That used to be the euphemism for menopause — from the Greek word pausis (cessation) and the root men-(month). I always thought it should be called womenopause. But, then I never studied old Greek.
When I was young, it was spoken of in hushed tones, usually to provide a reason for what was perceived as a woman’s irrational behavior. PMS, the term that is, didn’t exist back in those days. (I like the Southern version FTS—Fixin’ to Start. Southern English has such poetry to it.)
When I started going through it, they had come up with a new term: perimenopausal—a less poetic way of saying Fixin’ to Change.
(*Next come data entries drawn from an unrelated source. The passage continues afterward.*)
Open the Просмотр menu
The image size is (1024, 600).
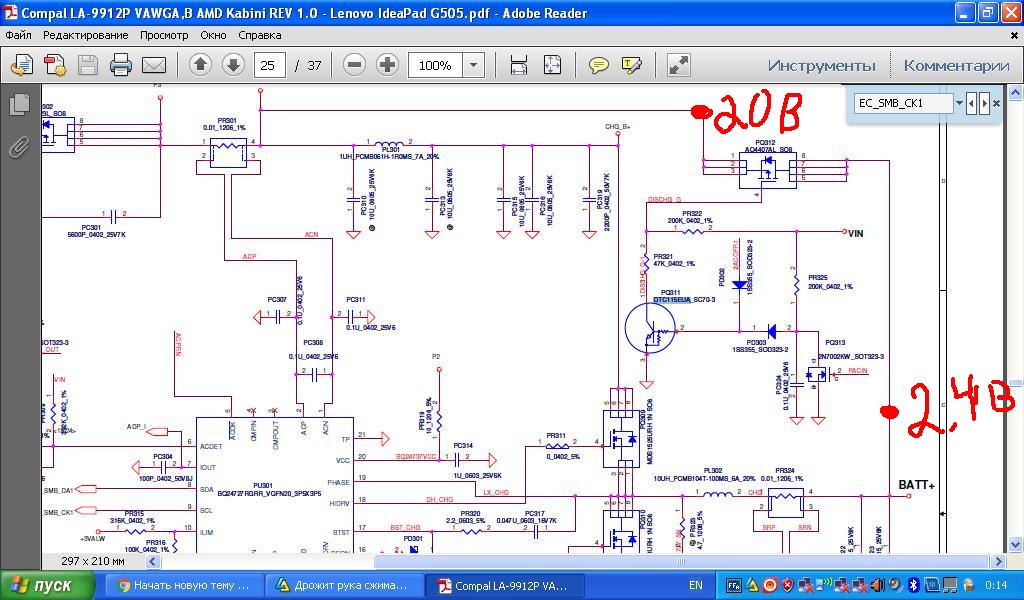163,35
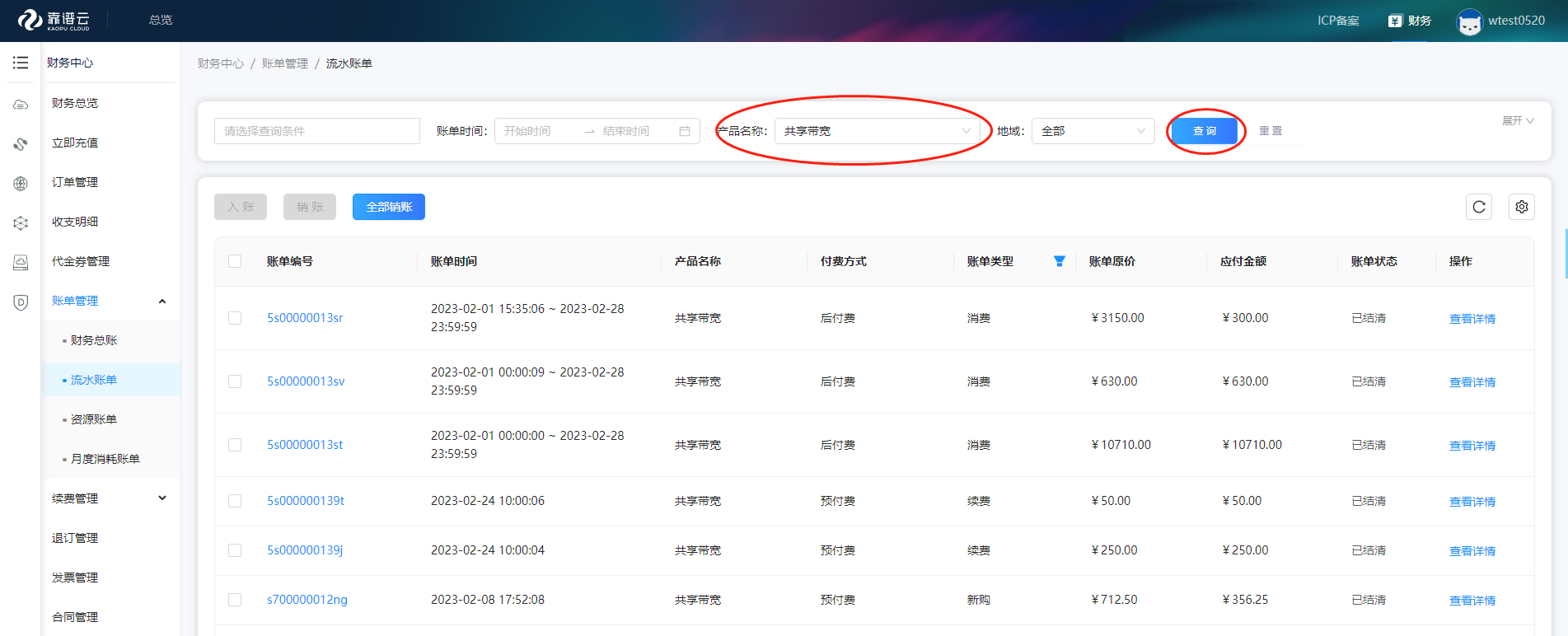Click the blue 查询 button

point(1205,131)
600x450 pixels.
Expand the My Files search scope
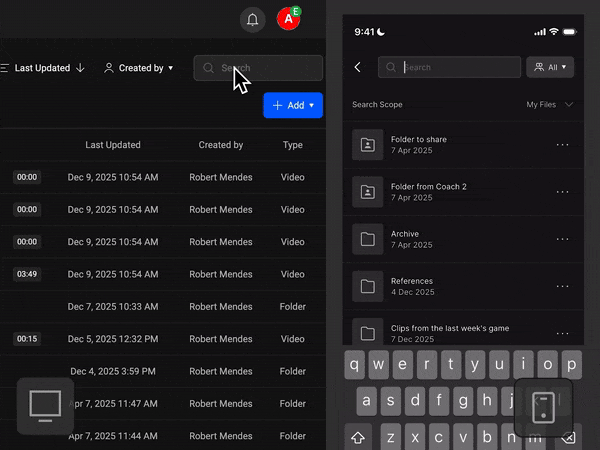(x=550, y=104)
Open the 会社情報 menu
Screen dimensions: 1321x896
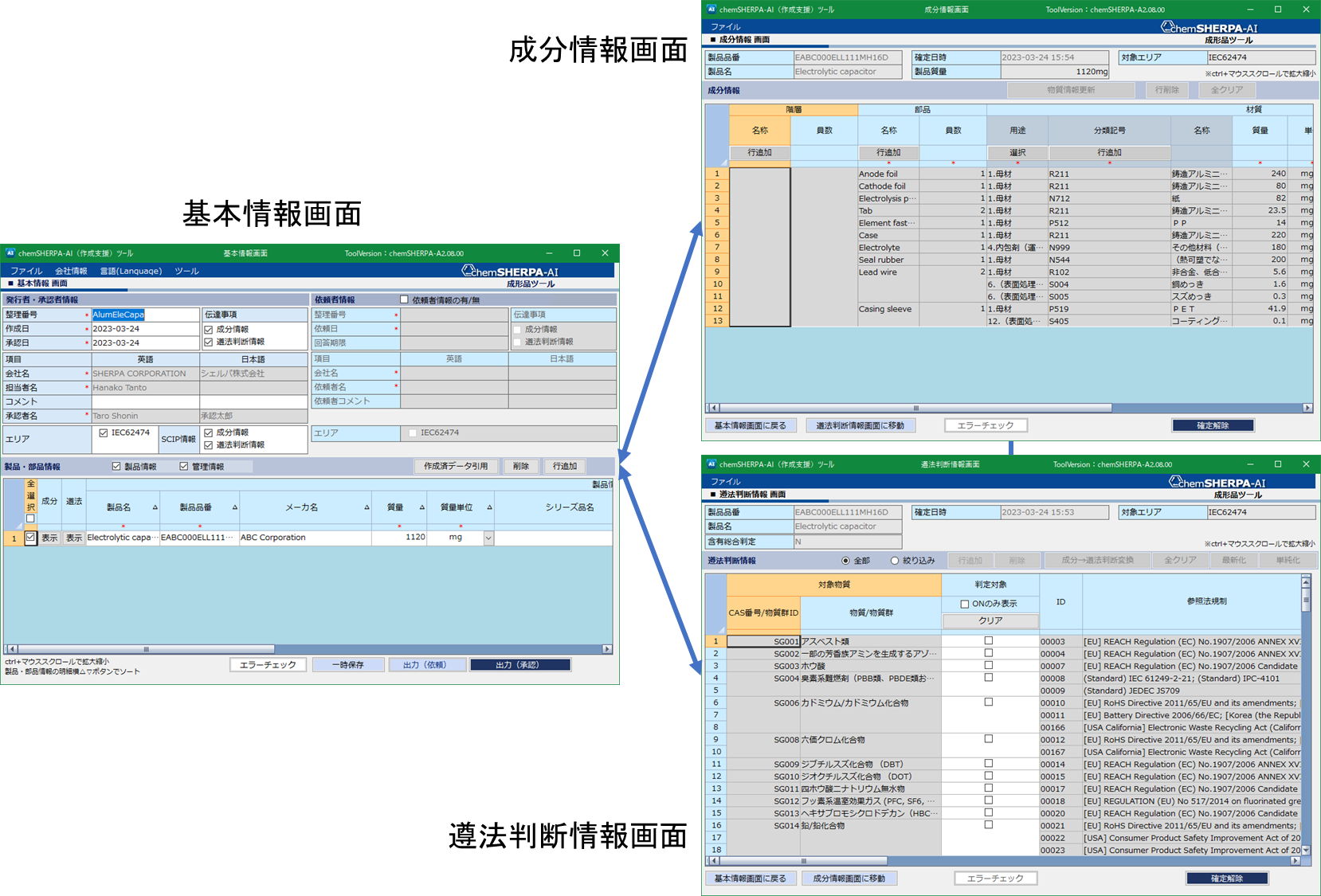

I went to a bookstore (you can already see how times have changed since then) to buy books on menopause. I selected three or four. As I stood in line I contemplated how I would explain to the clerk why I was buying so many books on menopause. I’m buying them for a friend. That’s it. I’m buying them for a friend.
But the clerk didn’t ask me why I was buying so many books on menopause. I’m not even sure she noticed the titles of the books.
It wasn’t that I was ashamed of The Change. I was just kind of freaked out about it. “Your daughter became a woman today,” my mother said to my father the day I started my period. I was 12. I had gotten used to the built in another-cycle-has-completed detector. And if that detector was what marked my entry into womanhood, what would life be like without it? I wondered if I would miss it.
As it turned out, I don’t miss it. Periods seem like a distant memory to me now, almost foreign. And it didn’t undo my having become a woman. I still am that—a woman.
I’m glad The Change isn’t spoken of in hushed terms anymore. At least not in the company I keep and the part of the world I live in. I don’t really mind even referring to menopause as Change, I just think calling it The Change is misleading. It makes it sound so terminal.
Life doesn’t stand still. I think that is what I learned from going through That Change. Change happens. All the time.
I did a major yard clean-up yesterday—or maybe I should call it a yard clear-out. The yard had become very disheveled. I got rid of bushes that had become leggy, volunteers that were confused, and suckers from the Mayten trees. I discovered that the lilac bushes in our yard are heirloom lilacs—a variety one doesn’t find anymore. The lilac tree is even more rare. The crew who worked on the yard had never seen one before.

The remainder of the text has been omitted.